Karma is a hardware device that provides you with pay-as-you-go Internet access anywhere.

Klaas Annema, the sole mobile developer at the company who built and maintains both the Android and iOS apps, described his basic process for iterating as a one-person team.

He lets five principles guide his work:

  • Keep it simple stupid. Make small changes, small iterations. Don’t worry about solving every possible user problem with every possible feature if no one is asking for it yet. He realized, for example, that if the app defaulted to using the credit card the customer used to buy their device from the start, it made the app easier for everyone.
  • Stay fresh. Annema ships a new beta every Friday, even if it just has a very small change. It’s a standing deadline he has for himself to keep moving.
  • Non-modal. Don’t add elements that hinder a user’s flow through the app.
  • Test first. See above.
  • Early feedback. Annema has a group of roughly 30 beta users who try out new features.

As a one-person shop, Annema’s larger workflow is, effectively, take a week to develop a feature for either Android or iOS. Ship it. Then do the same feature for the other version.

The company is currently looking for an Android developer and a few other roles.

Orta Therox for the Artsy iOS app at Brooklyn iOS Developers Meetup August 2014

Orta Therox, of the Artsy iOS app. (Photo by Brady Dale)

Orta Therox told the story of Artsy’s breakneck mobile app build process.

Traditionally a website, the company realized it wanted a mobile app that could do much of what the website could.

Artsy is a sort of Pandora for visual art, and it has 65 employees and 15 developers.

The organization has 150,000 artworks in its digital collection, with permission to use all of them. A big vertical for the company is Artsy for galleries and art fairs. “There are an awful lot of stakeholders involved in planning Artsy,” Therox said.

Therox said that when the team began work on its mobile app, they isolated a few ways that people tend to use mobile apps: when they know what they want (verification), when they sort of know what they want (search), when they just want to be entertained (discovery) and when they want to know about things they are interested in changing (alerts).

A few tips from Artsy’s process of building from scratch:

  • Reveal was the tool the team really came to rely on to see what was going on in the app.
  • “Authentication is the first thing I would do from now on,” Therox said. With the Artsy app, they did it last and regretted it.
  • He did so much QA in the app that he actually started to lose skin on his finger from all the swiping.
  • Use open source code. The Artsy team used as much as they could and contributed what they made or forked.
  • Create an offline mode.

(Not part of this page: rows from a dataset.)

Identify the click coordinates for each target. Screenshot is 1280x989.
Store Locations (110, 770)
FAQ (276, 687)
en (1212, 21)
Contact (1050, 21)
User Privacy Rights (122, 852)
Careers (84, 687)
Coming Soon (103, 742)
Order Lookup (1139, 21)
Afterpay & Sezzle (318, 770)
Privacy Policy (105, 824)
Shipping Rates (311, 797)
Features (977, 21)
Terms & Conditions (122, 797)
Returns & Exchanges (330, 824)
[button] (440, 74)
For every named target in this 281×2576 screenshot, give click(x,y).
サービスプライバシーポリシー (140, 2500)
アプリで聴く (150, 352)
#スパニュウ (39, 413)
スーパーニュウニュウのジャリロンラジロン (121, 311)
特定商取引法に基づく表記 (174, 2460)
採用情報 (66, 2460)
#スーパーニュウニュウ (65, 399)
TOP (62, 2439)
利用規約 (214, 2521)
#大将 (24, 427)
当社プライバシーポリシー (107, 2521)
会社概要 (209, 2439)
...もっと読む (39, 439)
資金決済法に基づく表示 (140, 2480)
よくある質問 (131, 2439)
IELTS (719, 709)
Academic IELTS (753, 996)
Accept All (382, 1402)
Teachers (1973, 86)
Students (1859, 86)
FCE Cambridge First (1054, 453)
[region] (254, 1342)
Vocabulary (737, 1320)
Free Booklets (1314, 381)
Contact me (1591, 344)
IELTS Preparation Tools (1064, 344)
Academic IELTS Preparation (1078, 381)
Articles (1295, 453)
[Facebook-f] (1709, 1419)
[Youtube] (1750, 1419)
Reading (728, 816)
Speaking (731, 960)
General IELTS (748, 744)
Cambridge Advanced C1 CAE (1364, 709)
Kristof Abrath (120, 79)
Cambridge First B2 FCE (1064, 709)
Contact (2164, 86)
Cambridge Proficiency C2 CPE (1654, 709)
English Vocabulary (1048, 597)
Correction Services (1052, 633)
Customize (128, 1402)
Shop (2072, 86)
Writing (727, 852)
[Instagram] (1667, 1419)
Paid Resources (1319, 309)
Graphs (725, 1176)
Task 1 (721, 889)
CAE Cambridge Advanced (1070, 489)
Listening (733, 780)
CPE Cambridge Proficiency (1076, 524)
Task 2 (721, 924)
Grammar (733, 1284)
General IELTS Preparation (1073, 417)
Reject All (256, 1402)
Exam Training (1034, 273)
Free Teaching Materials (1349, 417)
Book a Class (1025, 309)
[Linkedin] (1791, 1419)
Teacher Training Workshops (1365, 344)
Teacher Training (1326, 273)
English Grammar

Therox always builds a robust offline mode into all his apps. It’s food, for example, for permitting him to keep doing QA when he doesn’t have mobile Internet access.

See his slides here.

Once he got the app done, shipped and it seemed to be working, Therox built in some Easter Eggs. If you’re an Artsy user, you can see the whole app rendered in ASCII (including the art) by using the Konami Code, (BA). Try it out.